The required result is an exact copy of every line from the one with "Enable the custom language pair option" through the last line below, with the pictures left out.
Source data section start
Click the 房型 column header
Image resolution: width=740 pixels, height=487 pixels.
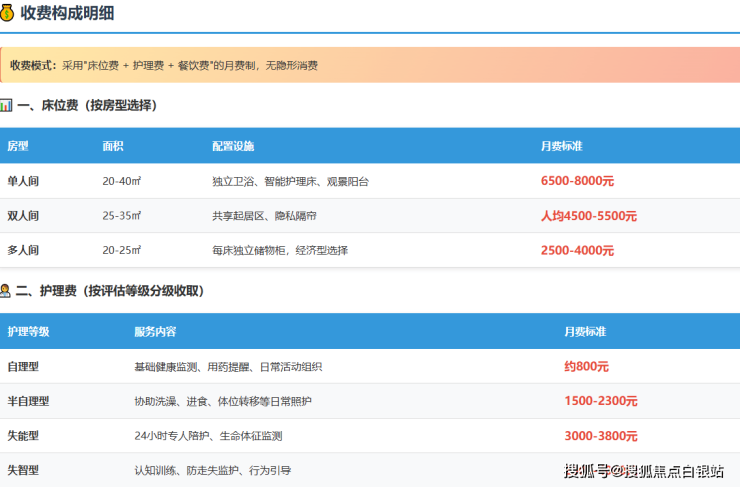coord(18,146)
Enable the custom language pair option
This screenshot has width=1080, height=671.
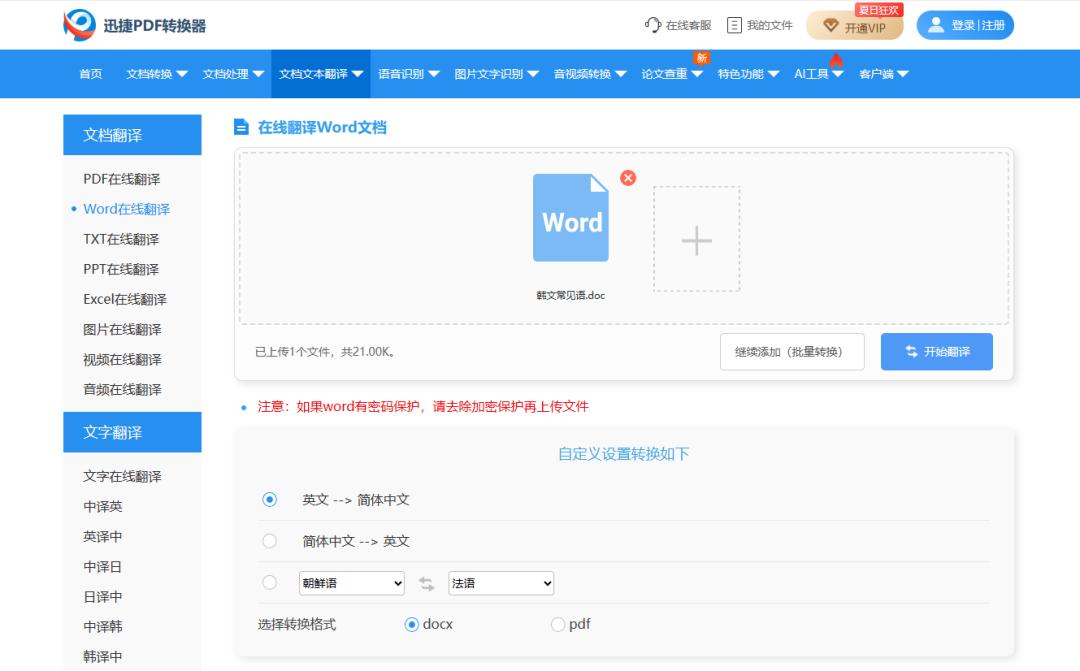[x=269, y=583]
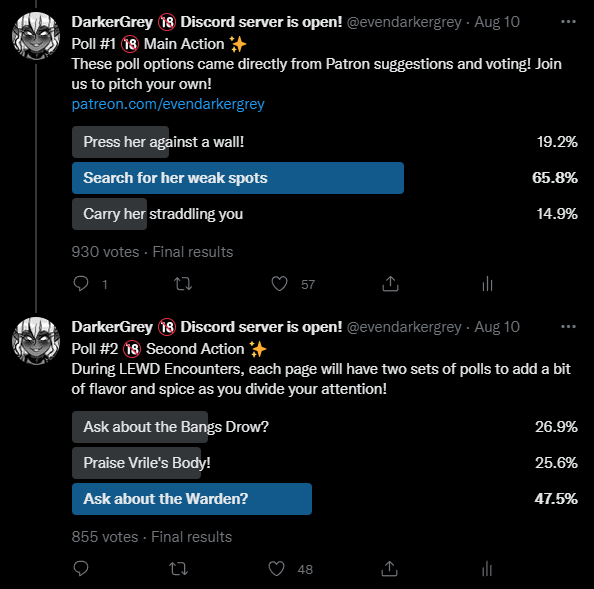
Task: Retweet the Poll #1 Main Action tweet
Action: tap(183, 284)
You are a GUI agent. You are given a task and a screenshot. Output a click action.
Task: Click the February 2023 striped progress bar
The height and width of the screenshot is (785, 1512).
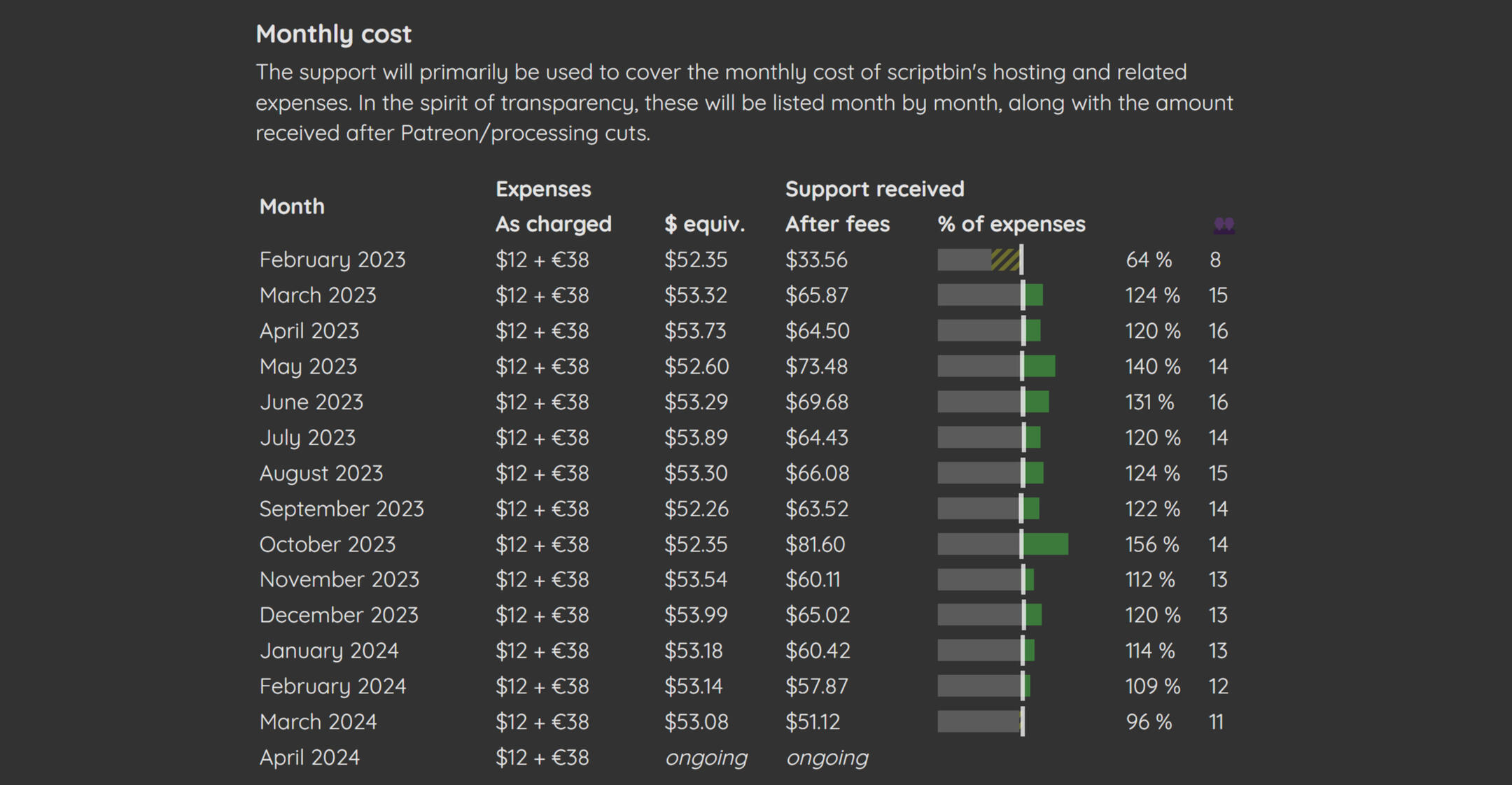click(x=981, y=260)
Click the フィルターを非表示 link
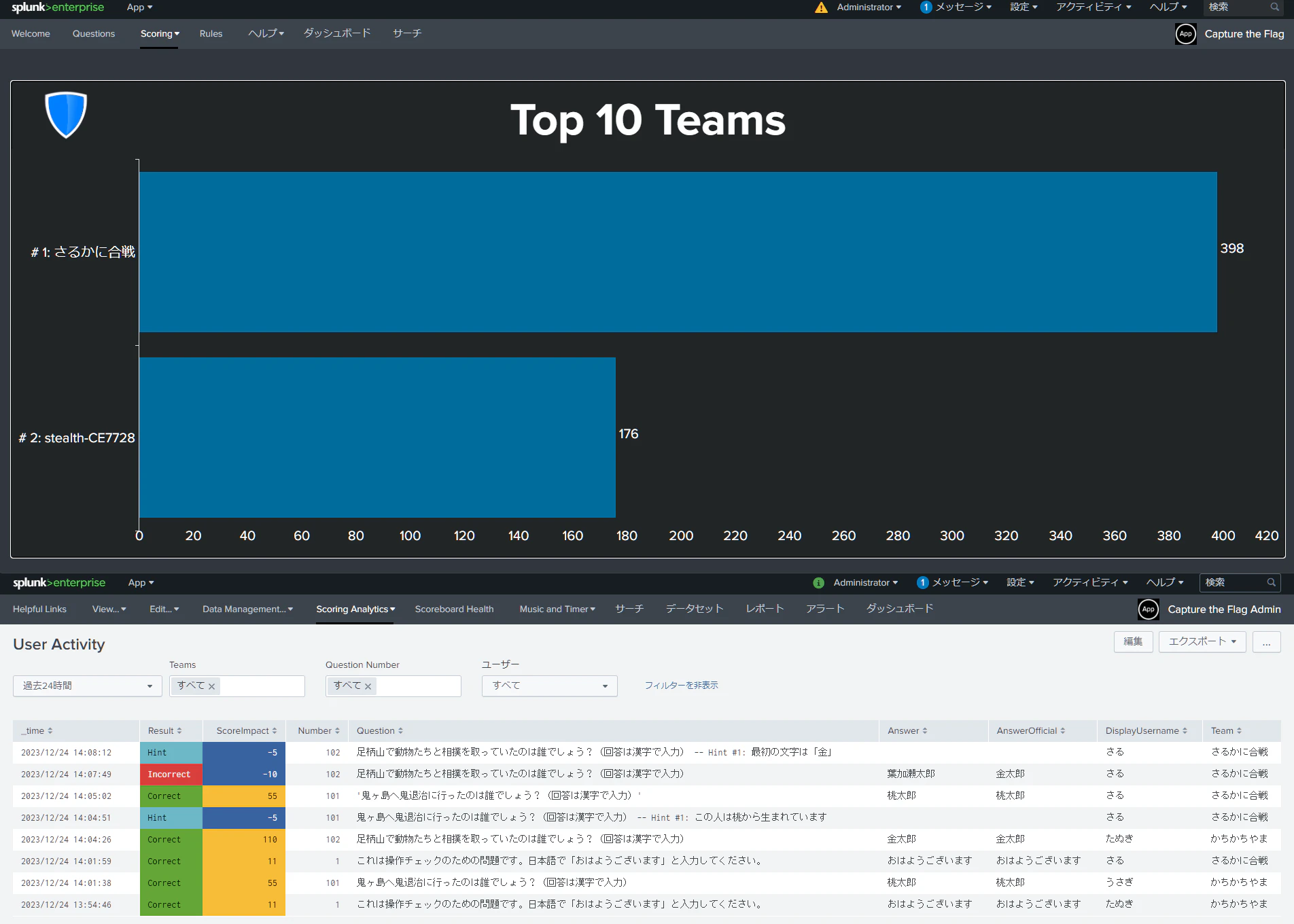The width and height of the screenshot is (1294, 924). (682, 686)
Source data section end
_Solution to this task_.
Enable the custom language pair option
This screenshot has width=1080, height=671.
[x=269, y=583]
Task: Retweet the Poll #1 Main Action tweet
Action: tap(183, 284)
You are a GUI agent. You are given a task and a screenshot. Output a click action.
Task: Click the February 2023 striped progress bar
The height and width of the screenshot is (785, 1512).
click(x=981, y=260)
Click the フィルターを非表示 link
The width and height of the screenshot is (1294, 924). (682, 686)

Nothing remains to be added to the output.